> INSTRUCTIONS TO FOLLOW
Copy the listing below line for line, with no changes.

Extracted data entries
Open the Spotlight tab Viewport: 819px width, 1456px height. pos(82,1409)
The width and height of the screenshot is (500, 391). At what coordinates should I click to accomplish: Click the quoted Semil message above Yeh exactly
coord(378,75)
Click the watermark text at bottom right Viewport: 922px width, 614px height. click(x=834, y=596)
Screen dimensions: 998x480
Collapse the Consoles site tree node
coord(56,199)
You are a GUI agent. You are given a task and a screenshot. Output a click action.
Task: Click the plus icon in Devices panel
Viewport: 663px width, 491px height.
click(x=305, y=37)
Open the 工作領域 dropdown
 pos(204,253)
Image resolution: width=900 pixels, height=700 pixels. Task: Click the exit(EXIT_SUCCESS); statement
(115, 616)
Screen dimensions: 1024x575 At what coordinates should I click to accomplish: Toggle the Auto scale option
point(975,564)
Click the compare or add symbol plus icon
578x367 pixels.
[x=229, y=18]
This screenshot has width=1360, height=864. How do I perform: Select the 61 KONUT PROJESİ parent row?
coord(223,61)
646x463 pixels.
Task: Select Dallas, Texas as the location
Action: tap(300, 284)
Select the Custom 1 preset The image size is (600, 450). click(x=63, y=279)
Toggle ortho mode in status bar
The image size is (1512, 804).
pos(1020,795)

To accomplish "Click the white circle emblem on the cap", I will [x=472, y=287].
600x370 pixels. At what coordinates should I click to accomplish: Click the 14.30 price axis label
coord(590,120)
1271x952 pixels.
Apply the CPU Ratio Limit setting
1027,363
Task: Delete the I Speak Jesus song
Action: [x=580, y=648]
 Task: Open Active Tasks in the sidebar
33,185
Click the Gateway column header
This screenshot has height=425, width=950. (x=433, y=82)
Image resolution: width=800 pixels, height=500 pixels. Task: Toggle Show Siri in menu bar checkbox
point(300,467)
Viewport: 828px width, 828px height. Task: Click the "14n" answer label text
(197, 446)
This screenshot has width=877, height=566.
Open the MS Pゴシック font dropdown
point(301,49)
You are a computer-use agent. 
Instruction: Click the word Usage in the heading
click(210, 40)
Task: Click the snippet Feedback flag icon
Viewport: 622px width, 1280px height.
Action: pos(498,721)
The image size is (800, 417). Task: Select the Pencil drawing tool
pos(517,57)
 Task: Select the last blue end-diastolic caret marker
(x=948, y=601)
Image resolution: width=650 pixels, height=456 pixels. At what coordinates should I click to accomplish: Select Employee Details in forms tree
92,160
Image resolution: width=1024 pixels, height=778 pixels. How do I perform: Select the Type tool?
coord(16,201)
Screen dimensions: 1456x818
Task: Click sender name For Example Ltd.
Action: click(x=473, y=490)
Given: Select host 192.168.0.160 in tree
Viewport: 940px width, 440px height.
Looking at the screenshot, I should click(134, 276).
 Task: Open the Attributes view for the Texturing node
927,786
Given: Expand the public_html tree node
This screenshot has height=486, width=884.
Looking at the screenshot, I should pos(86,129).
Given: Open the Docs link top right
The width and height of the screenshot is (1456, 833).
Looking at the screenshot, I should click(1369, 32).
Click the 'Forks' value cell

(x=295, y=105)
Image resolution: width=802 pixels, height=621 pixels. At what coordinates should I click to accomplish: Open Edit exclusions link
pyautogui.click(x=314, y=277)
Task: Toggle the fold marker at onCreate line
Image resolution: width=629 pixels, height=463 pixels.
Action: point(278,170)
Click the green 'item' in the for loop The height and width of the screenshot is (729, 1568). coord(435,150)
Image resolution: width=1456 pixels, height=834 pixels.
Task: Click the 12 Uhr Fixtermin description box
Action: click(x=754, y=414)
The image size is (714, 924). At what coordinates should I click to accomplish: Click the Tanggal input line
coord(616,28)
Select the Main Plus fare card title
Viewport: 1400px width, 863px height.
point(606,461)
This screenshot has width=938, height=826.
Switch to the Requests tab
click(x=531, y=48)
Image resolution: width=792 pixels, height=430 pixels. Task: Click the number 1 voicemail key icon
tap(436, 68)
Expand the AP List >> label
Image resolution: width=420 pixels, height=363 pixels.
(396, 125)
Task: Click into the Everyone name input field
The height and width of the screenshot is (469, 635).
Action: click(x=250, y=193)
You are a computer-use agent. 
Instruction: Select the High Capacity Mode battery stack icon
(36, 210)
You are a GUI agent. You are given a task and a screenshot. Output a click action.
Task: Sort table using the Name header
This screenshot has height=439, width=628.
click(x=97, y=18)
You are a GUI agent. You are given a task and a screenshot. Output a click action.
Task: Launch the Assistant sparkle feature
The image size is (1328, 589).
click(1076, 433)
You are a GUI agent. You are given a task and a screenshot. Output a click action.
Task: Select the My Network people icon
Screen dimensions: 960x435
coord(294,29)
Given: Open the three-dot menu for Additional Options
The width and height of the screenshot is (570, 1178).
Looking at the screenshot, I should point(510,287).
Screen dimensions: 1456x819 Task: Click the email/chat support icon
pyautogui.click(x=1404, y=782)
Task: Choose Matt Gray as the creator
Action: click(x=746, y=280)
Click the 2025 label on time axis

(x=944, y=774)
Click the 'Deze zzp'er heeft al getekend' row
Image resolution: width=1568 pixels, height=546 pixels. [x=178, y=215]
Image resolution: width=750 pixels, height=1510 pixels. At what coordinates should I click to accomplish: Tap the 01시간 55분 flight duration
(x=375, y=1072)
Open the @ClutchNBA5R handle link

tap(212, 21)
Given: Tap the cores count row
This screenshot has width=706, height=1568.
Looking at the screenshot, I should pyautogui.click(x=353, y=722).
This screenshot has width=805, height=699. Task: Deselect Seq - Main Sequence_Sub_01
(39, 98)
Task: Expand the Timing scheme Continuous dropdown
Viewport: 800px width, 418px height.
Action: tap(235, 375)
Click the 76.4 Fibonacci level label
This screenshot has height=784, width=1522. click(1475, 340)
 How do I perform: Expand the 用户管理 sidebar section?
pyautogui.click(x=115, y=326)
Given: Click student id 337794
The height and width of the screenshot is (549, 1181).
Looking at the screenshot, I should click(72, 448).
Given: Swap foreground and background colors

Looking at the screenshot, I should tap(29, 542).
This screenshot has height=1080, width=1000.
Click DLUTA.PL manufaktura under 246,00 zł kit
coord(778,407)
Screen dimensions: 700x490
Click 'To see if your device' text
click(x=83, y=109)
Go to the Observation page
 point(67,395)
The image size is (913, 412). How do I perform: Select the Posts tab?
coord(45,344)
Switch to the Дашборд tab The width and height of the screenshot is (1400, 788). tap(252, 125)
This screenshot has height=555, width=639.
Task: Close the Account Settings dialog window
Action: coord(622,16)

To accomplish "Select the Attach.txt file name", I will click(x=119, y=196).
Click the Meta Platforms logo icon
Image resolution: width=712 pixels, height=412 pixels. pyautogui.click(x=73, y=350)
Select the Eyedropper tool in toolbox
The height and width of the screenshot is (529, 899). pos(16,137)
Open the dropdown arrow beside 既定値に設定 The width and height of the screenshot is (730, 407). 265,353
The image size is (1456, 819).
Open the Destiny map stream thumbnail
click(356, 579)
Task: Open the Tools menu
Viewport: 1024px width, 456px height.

> SOLUTION FOR THIS TASK
Open the Spotlight tab Viewport: 819px width, 1456px height. pos(82,1409)
The width and height of the screenshot is (500, 391). At what coordinates should I click to accomplish: Click the quoted Semil message above Yeh exactly
coord(378,75)
Click the watermark text at bottom right Viewport: 922px width, 614px height. click(x=834, y=596)
Screen dimensions: 998x480
Collapse the Consoles site tree node
coord(56,199)
You are a GUI agent. You are given a task and a screenshot. Output a click action.
Task: Click the plus icon in Devices panel
Viewport: 663px width, 491px height.
click(x=305, y=37)
Open the 工作領域 dropdown
 pos(204,253)
Image resolution: width=900 pixels, height=700 pixels. Task: Click the exit(EXIT_SUCCESS); statement
(115, 616)
Screen dimensions: 1024x575 At what coordinates should I click to accomplish: Toggle the Auto scale option
point(975,564)
Click the compare or add symbol plus icon
578x367 pixels.
[x=229, y=18]
This screenshot has width=1360, height=864. How do I perform: Select the 61 KONUT PROJESİ parent row?
coord(223,61)
646x463 pixels.
Task: Select Dallas, Texas as the location
Action: tap(300, 284)
Select the Custom 1 preset The image size is (600, 450). click(x=63, y=279)
Toggle ortho mode in status bar
The image size is (1512, 804).
pos(1020,795)

To accomplish "Click the white circle emblem on the cap", I will [x=472, y=287].
600x370 pixels. At what coordinates should I click to accomplish: Click the 14.30 price axis label
coord(590,120)
1271x952 pixels.
Apply the CPU Ratio Limit setting
1027,363
Task: Delete the I Speak Jesus song
Action: [x=580, y=648]
 Task: Open Active Tasks in the sidebar
33,185
Click the Gateway column header
This screenshot has height=425, width=950. (x=433, y=82)
Image resolution: width=800 pixels, height=500 pixels. Task: Toggle Show Siri in menu bar checkbox
point(300,467)
Viewport: 828px width, 828px height. Task: Click the "14n" answer label text
(197, 446)
This screenshot has width=877, height=566.
Open the MS Pゴシック font dropdown
point(301,49)
You are a computer-use agent. 
Instruction: Click the word Usage in the heading
click(210, 40)
Task: Click the snippet Feedback flag icon
Viewport: 622px width, 1280px height.
Action: pos(498,721)
The image size is (800, 417). Task: Select the Pencil drawing tool
pos(517,57)
 Task: Select the last blue end-diastolic caret marker
(x=948, y=601)
Image resolution: width=650 pixels, height=456 pixels. At what coordinates should I click to accomplish: Select Employee Details in forms tree
92,160
Image resolution: width=1024 pixels, height=778 pixels. How do I perform: Select the Type tool?
coord(16,201)
Screen dimensions: 1456x818
Task: Click sender name For Example Ltd.
Action: click(x=473, y=490)
Given: Select host 192.168.0.160 in tree
Viewport: 940px width, 440px height.
Looking at the screenshot, I should click(134, 276).
 Task: Open the Attributes view for the Texturing node
927,786
Given: Expand the public_html tree node
This screenshot has height=486, width=884.
Looking at the screenshot, I should pos(86,129).
Given: Open the Docs link top right
The width and height of the screenshot is (1456, 833).
Looking at the screenshot, I should click(1369, 32).
Click the 'Forks' value cell

(x=295, y=105)
Image resolution: width=802 pixels, height=621 pixels. At what coordinates should I click to accomplish: Open Edit exclusions link
pyautogui.click(x=314, y=277)
Task: Toggle the fold marker at onCreate line
Image resolution: width=629 pixels, height=463 pixels.
Action: point(278,170)
Click the green 'item' in the for loop The height and width of the screenshot is (729, 1568). coord(435,150)
Image resolution: width=1456 pixels, height=834 pixels.
Task: Click the 12 Uhr Fixtermin description box
Action: click(x=754, y=414)
The image size is (714, 924). At what coordinates should I click to accomplish: Click the Tanggal input line
coord(616,28)
Select the Main Plus fare card title
Viewport: 1400px width, 863px height.
point(606,461)
This screenshot has width=938, height=826.
Switch to the Requests tab
click(x=531, y=48)
Image resolution: width=792 pixels, height=430 pixels. Task: Click the number 1 voicemail key icon
tap(436, 68)
Expand the AP List >> label
Image resolution: width=420 pixels, height=363 pixels.
(396, 125)
Task: Click into the Everyone name input field
The height and width of the screenshot is (469, 635).
Action: click(x=250, y=193)
You are a computer-use agent. 
Instruction: Select the High Capacity Mode battery stack icon
(36, 210)
You are a GUI agent. You are given a task and a screenshot. Output a click action.
Task: Sort table using the Name header
This screenshot has height=439, width=628.
click(x=97, y=18)
You are a GUI agent. You are given a task and a screenshot. Output a click action.
Task: Launch the Assistant sparkle feature
The image size is (1328, 589).
click(1076, 433)
You are a GUI agent. You are given a task and a screenshot. Output a click action.
Task: Select the My Network people icon
Screen dimensions: 960x435
coord(294,29)
Given: Open the three-dot menu for Additional Options
The width and height of the screenshot is (570, 1178).
Looking at the screenshot, I should point(510,287).
Screen dimensions: 1456x819 Task: Click the email/chat support icon
pyautogui.click(x=1404, y=782)
Task: Choose Matt Gray as the creator
Action: click(x=746, y=280)
Click the 2025 label on time axis

(x=944, y=774)
Click the 'Deze zzp'er heeft al getekend' row
Image resolution: width=1568 pixels, height=546 pixels. [x=178, y=215]
Image resolution: width=750 pixels, height=1510 pixels. At what coordinates should I click to accomplish: Tap the 01시간 55분 flight duration
(x=375, y=1072)
Open the @ClutchNBA5R handle link

tap(212, 21)
Given: Tap the cores count row
This screenshot has width=706, height=1568.
Looking at the screenshot, I should pyautogui.click(x=353, y=722).
This screenshot has width=805, height=699. Task: Deselect Seq - Main Sequence_Sub_01
(39, 98)
Task: Expand the Timing scheme Continuous dropdown
Viewport: 800px width, 418px height.
Action: tap(235, 375)
Click the 76.4 Fibonacci level label
This screenshot has height=784, width=1522. click(1475, 340)
 How do I perform: Expand the 用户管理 sidebar section?
pyautogui.click(x=115, y=326)
Given: Click student id 337794
The height and width of the screenshot is (549, 1181).
Looking at the screenshot, I should click(72, 448).
Given: Swap foreground and background colors

Looking at the screenshot, I should tap(29, 542).
This screenshot has height=1080, width=1000.
Click DLUTA.PL manufaktura under 246,00 zł kit
coord(778,407)
Screen dimensions: 700x490
Click 'To see if your device' text
click(x=83, y=109)
Go to the Observation page
 point(67,395)
The image size is (913, 412). How do I perform: Select the Posts tab?
coord(45,344)
Switch to the Дашборд tab The width and height of the screenshot is (1400, 788). tap(252, 125)
This screenshot has height=555, width=639.
Task: Close the Account Settings dialog window
Action: coord(622,16)

To accomplish "Select the Attach.txt file name", I will click(x=119, y=196).
Click the Meta Platforms logo icon
Image resolution: width=712 pixels, height=412 pixels. pyautogui.click(x=73, y=350)
Select the Eyedropper tool in toolbox
The height and width of the screenshot is (529, 899). pos(16,137)
Open the dropdown arrow beside 既定値に設定 The width and height of the screenshot is (730, 407). 265,353
The image size is (1456, 819).
Open the Destiny map stream thumbnail
click(356, 579)
Task: Open the Tools menu
Viewport: 1024px width, 456px height.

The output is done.